Every-so-often I hear a call for the Church to “come clean” on a point.

Usually that means that the writer wants the Church to agree with them on something, and reject the other approaches.

E.g., come clean on Joseph Smith and Marriage:

Or on the Book of Mormon and Geography:

  • Can’t you just admit that the Malay Hypothesis is correct?
  • Can’t you just admit that the Great Lakes Hypothesis is correct?
  • Can’t you just admit that a South American Setting Hypothesis is correct?
  • Can’t you just admit it is non-historical, like the Book of Jonah?
  • Can’t you just admit that the Central America Setting Hypothesis is correct?
  • Can’t you just admit that the Florida Setting Hypothesis is correct?
  • Can’t you just admit that ….

The problem, when you get down to it, is that in any small group, it is easy to find a group of like minded people who are more than willing to agree that (a) the Church is wrong in the way it portrays part of its past and (b) that there is a higher and better truth that should just be admitted.  The rub comes in deciding which “truth” should be admitted.

Why is that?  First, the universe of “facts” that were contemporaneously recorded by permanent media is rather small.  Everyone is familiar with stories people wrote in their journals (years after the fact) about experiences that they had that were not consistent with the time line (e.g. Elder A was still on his way to Nauvoo when incident B occurred, which he writes as having seen).  Today you are probably familiar with the study that determined why so many people remember drinking Coke in bottles at homecoming.

To quote:

Remembering is an unstable and profoundly unreliable process–it’s easy come, easy go as we learn how true memories can be obliterated,  and false ones added.

Second, there is a universe of advocates for various perspectives and positions.  Most of what people recorded, preserved and cherished in their records are things that fit their narratives.  Often the story is reworked time and time again as the less plausible portions of it are discarded and the narrative adjusted for the audience.  I see that all the time at work (I’m a litigator) as the other side in a case adjusts its approach and narrative, and as witnesses go from extremely detailed to “I don’t know” when the details turn out not to be physically possible.

Third, often the universe is much smaller than you would expect, the sample size and contents far different.  Take Albert Walles, the prison guard. You may not know that one of his biggest complaints against the LDS Church prior to the story I’ve linked to was that they would not allow him to participate in scouting or the young men’s program.

He is currently in Ecuador with an evangelical church opening up a ministry aimed at young men — exactly the sort of thing you might think, from other reports, he would have been welcomed back to the LDS Church to do.  The larger any group gets, the more likely you are to have outliers.
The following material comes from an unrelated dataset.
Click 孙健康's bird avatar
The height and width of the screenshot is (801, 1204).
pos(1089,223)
Fourth, often the world is also more complex.  Every time you say “just do this” (e.g. “just respect the clergy penitent privilege”) you have a situation where the contrary imperative seems more compelling (e.g. “just report all accusations, whether or not you think they are true”), or where there are consequences that you would not expect (“well, if your clergy do not assert the privilege, then they aren’t clergy and you don’t count as a church”).  There are often more complicated implications to things than we expect.

Fifth, “coming clean” often sends a message.  How much of a discussion, how many weeks, for example, would you like dedicated to discussing Brigham Young and polygamy at Church?  Every person who has a position about things left out about Brigham Young in the “Teachings” book based on his sermons should consider just what is the message you want to send and, in a complex life, just how many nuances you want to capture (and which ones).
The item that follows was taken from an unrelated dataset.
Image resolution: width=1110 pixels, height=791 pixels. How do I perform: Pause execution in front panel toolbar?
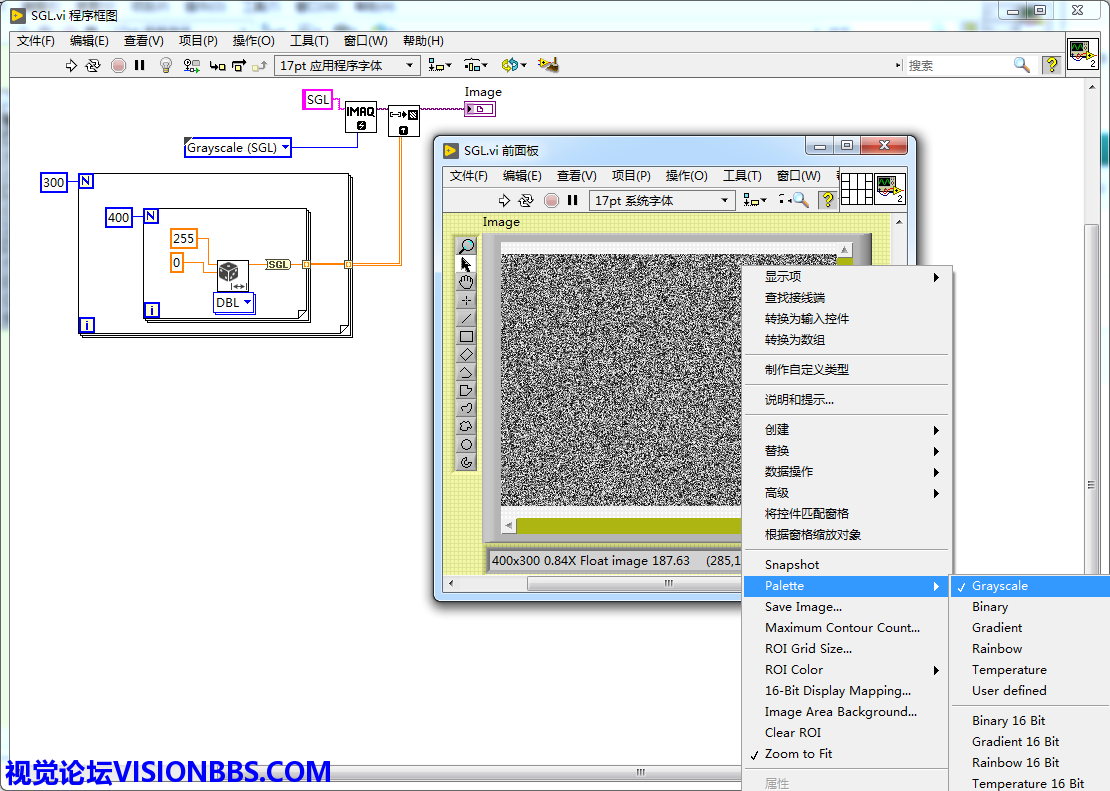tap(573, 200)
Do you want the Church to come clean on Brigham Young and pork?  He felt every family should be raising a pig off their table scraps, but had periods of time he would not eat donuts fried in pig fat or eat pork.  He could not make up his mind about pigs.  He was behind the mass re-baptisms and re-commitment to the gospel that was a part of the movement, but it also included a strong message on the need to take regular baths (something they had gotten out of the habit of crossing the plains).  He preached a number of sermons on the equality of women and how they were just as fit as men to be doctors, lawyers, accountants, legislators and shop keepers (he did, however, feel men were more fit for digging ditches and hard physical labor relying on upper body strength).

I could probably go on another fifty sentences of very short excerpts of nuances involving Brigham Young.  Each could probably be covered in a couple of weeks.  Just two or three years of Sunday lessons on miscellaneous nuance.  Even BYU fans would probably find that too much.

So, yes the Church thinks it is focused on the essential truth of its mission, its history and its narrative.  Which leaves the other questions behind.  Though yes, it also is making progress in addressing a more complex and nuanced world as scholars would rather than as a narrative of faith.  For an excellent example of what the Church is really doing, read http://www.juvenileinstructor.org/thoughts-on-the-introduction-to-the-new-jsp-volume-journals-vol-2-1841-43/.

But that is why, and how, and … well you know the drill.

What do you think the Church should come clean on (and, by implication, which narratives do you feel it should be rejecting that others are insisting on)?